This arrangement enables a very large reduction in the cost of the
waveguide blocks while retaining correct performance.
In an advantageous variant, the blocks of closed waveguides are
formed by cut-outs directly cut into a surface of the chassis
applied to the rear surface. This arrangement simplifies the
production of the antenna since the manufacture and assembly of the
blocks of closed waveguides is saved.
In addition, as the antenna is housed in a protective casing, the
rear wall of this casing advantageously forms the abovementioned
chassis. This arrangement is economical since a same mechanical
part fulfils two functions at the same time.
In order to facilitate the manufacture of the antenna and to
improve its performance, a preferred process for manufacturing a
sheet provided with studs consists in silk-screen printing the
studs using a dielectric material that can be polymerized and in
only partially polymerizing it. Thus, during the assembly of the
components of the antenna, the material remains adhesive and the
components are fixed to each other as soon as they are assembled.

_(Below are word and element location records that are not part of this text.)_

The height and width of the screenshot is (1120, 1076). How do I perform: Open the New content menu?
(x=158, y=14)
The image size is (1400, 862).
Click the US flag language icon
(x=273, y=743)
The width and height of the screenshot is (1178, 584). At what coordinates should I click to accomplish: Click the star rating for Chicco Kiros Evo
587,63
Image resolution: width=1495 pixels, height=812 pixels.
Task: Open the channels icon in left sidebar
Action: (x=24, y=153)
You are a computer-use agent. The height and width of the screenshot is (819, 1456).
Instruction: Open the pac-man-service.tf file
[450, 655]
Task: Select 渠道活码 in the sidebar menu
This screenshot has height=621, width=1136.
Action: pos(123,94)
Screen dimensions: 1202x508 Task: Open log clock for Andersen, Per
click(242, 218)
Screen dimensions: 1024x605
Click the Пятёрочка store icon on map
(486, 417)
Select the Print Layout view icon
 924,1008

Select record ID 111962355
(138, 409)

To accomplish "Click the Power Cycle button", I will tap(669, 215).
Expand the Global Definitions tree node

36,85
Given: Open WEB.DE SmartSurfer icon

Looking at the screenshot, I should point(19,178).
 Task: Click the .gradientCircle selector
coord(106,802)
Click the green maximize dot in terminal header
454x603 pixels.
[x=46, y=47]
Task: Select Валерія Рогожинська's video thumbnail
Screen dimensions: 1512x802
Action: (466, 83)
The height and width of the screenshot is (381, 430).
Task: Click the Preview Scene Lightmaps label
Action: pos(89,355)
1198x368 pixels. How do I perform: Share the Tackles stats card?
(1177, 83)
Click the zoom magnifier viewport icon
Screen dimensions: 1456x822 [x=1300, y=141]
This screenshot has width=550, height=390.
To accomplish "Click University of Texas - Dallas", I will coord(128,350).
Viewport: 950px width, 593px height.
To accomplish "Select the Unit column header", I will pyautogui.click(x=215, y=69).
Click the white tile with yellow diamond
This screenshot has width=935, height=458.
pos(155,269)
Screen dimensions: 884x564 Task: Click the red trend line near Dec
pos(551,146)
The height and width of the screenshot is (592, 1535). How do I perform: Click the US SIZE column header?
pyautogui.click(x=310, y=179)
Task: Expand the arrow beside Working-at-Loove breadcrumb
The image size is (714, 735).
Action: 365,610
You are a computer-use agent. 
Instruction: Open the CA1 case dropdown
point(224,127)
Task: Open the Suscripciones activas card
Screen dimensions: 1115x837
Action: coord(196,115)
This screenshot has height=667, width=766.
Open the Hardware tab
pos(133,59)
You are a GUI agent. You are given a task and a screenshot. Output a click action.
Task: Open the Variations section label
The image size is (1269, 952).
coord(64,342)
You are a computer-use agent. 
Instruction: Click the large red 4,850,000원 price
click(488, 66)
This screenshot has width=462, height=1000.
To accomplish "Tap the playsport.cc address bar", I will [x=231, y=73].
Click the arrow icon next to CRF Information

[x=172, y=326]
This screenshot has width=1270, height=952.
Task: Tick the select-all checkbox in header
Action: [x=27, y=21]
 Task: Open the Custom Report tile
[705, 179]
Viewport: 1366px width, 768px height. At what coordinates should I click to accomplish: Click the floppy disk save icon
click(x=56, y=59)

The adhesion of the parts improves their mechanical behaviour and
obliges the dielectric sheets to "follow' the sheets in expansion.
This process is simpler than that according to which the material
of the studs would be traditionally polymerized in order to
subsequently deposit adhesive on them.
BRIEF DESCRIPTION OF THE DRAWING
The following description, given with reference to the appended
drawings describing non-limiting examples, will give a good
understanding of how the invention can be embodied.
FIG. 1 shows in cross-section part of an antenna including two
systems of microwave lines, produced according to the
invention.
FIG. 2 shows a plan view of the same antenna part.
FIG. 3 shows a variant embodiment of the blocks forming a number of
waveguides.
FIG. 4 shows an example of a method of fixing the components of the
antenna to each other.
FIG. 5 shows, partially in cross-section, a complete antenna.
DESCRIPTION OF THE PREFERRED EMBODIMENT
FIG. 1, which is a cross-section view along line A of FIG. 2, shows
components of an antenna separated from each other for better
clarity of the Figure. The antenna is formed from an system of
planar lines placed on a dielectric sheet 195 and a second similar
system placed on a dielectric sheet 196, these systems are each
enclosed between devices made from metallic or metallized material.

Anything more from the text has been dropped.